On the first night of the occupation, a dozen tents went up, giving the site the appearance of other Occupy sites. One of the tents, which had made the rounds of Bay Area Occupy sites from San Francisco to Oakland, bore a Woody Guthrie-inspired slogan in large purple letters: "This tent kills fascists."  
But organizers insist this project is unique, and heralds a new beginning for Occupy. One of the organizers, Gopal Dayaneni of Movement Generation Justice and Ecology Project pointed to the ground at his feet and said, "We located the tents right here specifically because this is where we're going to till tomorrow. The idea is, this is not an encampment -- this is a farm. We don't want to accumulate the stuff, and the human presence, of other Occupy encampments. We want to farm."  
By the next morning, as planned, the tents had been moved; people with machetes were chopping down head-high mustard stalks and piling them in windrows. In the center of a pile of weeds stacked eight feet tall and 40 feet around, a composting toilet had been built.  
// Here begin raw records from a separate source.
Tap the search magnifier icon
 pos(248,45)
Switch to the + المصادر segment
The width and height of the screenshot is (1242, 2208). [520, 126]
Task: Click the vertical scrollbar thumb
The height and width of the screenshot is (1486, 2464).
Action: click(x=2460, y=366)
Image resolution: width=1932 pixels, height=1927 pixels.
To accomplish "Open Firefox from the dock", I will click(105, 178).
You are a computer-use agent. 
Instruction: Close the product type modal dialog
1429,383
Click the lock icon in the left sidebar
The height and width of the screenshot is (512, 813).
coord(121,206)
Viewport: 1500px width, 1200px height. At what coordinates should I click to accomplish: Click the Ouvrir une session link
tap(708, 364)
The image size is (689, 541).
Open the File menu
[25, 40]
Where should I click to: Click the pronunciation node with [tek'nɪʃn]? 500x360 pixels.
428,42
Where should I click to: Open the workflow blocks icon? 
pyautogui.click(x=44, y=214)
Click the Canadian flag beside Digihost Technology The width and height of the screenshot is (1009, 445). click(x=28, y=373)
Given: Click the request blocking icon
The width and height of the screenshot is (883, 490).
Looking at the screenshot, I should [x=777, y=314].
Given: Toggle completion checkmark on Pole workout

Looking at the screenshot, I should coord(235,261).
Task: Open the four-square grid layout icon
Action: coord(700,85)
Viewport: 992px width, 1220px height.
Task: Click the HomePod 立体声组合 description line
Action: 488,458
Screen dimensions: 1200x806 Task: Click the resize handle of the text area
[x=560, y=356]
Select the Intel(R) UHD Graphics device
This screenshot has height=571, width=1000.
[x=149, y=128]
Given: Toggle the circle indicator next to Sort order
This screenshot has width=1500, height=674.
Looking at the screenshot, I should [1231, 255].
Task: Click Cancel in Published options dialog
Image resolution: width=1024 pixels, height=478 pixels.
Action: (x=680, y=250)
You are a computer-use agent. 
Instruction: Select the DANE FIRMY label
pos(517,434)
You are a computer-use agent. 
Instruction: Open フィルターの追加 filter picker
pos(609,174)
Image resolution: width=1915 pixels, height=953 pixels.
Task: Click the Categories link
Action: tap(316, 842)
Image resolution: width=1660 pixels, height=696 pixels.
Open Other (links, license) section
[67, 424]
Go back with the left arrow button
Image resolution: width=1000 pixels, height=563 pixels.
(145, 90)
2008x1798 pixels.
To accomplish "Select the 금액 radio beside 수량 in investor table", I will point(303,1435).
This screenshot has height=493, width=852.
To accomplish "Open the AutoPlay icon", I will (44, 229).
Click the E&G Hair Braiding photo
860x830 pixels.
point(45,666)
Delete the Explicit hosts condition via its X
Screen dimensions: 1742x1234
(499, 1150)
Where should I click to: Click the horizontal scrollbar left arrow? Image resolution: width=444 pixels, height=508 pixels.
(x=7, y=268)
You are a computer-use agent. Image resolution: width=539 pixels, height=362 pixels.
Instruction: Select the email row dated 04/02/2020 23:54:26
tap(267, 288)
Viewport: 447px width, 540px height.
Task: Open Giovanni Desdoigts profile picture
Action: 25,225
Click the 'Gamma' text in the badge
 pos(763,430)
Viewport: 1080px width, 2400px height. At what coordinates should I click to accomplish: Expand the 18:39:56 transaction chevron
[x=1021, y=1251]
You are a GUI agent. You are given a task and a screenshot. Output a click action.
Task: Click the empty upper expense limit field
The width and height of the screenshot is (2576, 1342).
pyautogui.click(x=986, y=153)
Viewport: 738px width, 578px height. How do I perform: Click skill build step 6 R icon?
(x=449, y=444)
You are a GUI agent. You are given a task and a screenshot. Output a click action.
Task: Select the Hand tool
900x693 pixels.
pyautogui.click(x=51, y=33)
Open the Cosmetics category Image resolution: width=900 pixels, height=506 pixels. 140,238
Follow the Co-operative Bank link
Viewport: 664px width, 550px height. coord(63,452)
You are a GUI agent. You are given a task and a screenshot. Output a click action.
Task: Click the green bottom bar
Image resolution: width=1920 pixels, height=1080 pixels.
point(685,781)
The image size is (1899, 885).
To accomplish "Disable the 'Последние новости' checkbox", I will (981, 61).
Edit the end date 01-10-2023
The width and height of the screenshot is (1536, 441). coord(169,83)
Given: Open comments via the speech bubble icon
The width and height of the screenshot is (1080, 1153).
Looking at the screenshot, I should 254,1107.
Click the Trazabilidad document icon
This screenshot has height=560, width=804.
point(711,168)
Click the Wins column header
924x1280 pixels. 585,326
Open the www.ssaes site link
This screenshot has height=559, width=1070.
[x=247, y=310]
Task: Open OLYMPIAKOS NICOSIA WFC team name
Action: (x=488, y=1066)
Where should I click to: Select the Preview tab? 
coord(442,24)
Dayaneni, who took a lead role in the organizing, brought his two children and their friends to work on Sunday. "They worked their tails off, and they loved it," he said.  
That night, when the first flush of work was over and it came time to set up camp and begin laying the ground rules, Dayaneni congratulated everyone on the hard work, and urged that the space be made as community friendly as possible. "If I can't bring my kids," he said sternly, "I ain't coming back."  
Several neighborhood residents who'd joined the work party applauded the sentiment.  
Seeing this as an evolution of the Occupy movement, Christoph says, "We're trying to be a model for the Bay Area, for the Occupy movement and for the nation about what land occupations can do." Citing the other tactics of the movement, he says, "A foreclosure defense will keep a family in its home. A space occupation will put people into a new space. These are good things, for sure. But a land occupation can feed hundreds of people. If all that happens on this land is that we grow food, then it's a success."